# Parts of the exercise
a - According to the health news digest, how many people worldwide die every year from inhaling secondhand smoke?
b - Retype the stretch of the health news digest from "Yes, your phone" through "profiles (not really).".
c - List the sources of secondhand smoke that the report described in the health news digest looked at.

# Reading passage
What the Industry is Buzzing About

This Old Thing? Had It Since I Was a Kid.

Boston Children’s Hospital has developed a prosthetic heart valve that can be used in pediatric patients and adapt over time as they grow, instead of requiring replacements via open-heart surgery. The new valve has shown in studies, simulations and animal testing that the design works throughout a range of sizes and retains functionality when expanded by a minimally invasive balloon catheter procedure.

Why It Matters

The updated design, which is geometrically designed to maintain closure and one-way flow even when veins expand in diameter, could potentially reduce the need for numerous invasive surgeries, and also demonstrated favorable blood flow, reducing the risk of blood clot formation that may accompany valve replacement devices. For a family dealing with a pediatric congenital heart disease diagnosis, this is a heart-warming development indeed.

Secondhand Smoke: Still on the Sh#t List

This just in: Secondhand smoke is still the worst confirmed by a recent report showing that one million people worldwide die every year from inhaling smoke in their immediate environment. The report only looked at secondhand smoke from cigarettes, cigars, and tobacco pipes, not cannabis.

Why It Matters

To scale the numbers back, we’re looking at one secondhand smoke death per 52 smokers from the 2016 data, versus per 31 smokers in 1990. This improvement (if you want to call it that) is likely due to the increase in smoking bans in restaurants and businesses. Guess what? 2016 cigarette smoke is still putting out the same 7,000 chemicals—70 of which are known to cause cancer—as 1990 cigarettes. And a million people dying is a lot.

Can Facebook Predict Your Next Er Visit?

If you think those mind-reading sponsored ads are creepy, get a load of this: A new study reveals that the language people use on Facebook subtly changes before they make a visit to the emergency department. As patients got closer to their eventual ER visit, researchers found that Facebook posts increasingly discussed family and health using more anxious, worrisome, and depressed language and less informal language such as "LOL" or swearing.

Why It Matters

Yes, your phone knows everything about you, but that’s not the main takeaway here (FYI: Study subjects all consented to share their medical records and Facebook posts). Social media is often an unseen signal of medical distress and could be used to better understand the contexts in which patients seek care. While this is early-stage research, it could potentially be used to both identify at-risk patients for immediate follow-up or facilitate more proactive messaging for patients about care. Get ready for your next physical to include an SEO review of your social media profiles (not really).

# Extracted entries
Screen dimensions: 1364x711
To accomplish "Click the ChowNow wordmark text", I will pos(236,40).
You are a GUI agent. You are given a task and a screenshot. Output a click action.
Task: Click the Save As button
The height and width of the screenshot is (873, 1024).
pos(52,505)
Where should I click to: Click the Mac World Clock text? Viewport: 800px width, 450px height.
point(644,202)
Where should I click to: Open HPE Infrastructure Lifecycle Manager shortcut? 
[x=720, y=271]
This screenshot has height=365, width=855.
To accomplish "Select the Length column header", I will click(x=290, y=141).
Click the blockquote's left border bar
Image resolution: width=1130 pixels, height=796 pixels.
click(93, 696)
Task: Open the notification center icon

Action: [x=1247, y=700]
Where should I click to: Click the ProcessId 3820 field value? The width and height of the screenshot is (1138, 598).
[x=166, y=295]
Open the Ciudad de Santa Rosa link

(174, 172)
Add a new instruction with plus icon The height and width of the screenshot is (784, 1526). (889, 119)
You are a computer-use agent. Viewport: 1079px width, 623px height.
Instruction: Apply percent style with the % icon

# Outputs by task
a - One million people.

b -
Yes, your phone knows everything about you, but that’s not the main takeaway here (FYI: Study subjects all consented to share their medical records and Facebook posts). Social media is often an unseen signal of medical distress and could be used to better understand the contexts in which patients seek care. While this is early-stage research, it could potentially be used to both identify at-risk patients for immediate follow-up or facilitate more proactive messaging for patients about care. Get ready for your next physical to include an SEO review of your social media profiles (not really).

c - Cigarettes, cigars, and tobacco pipes.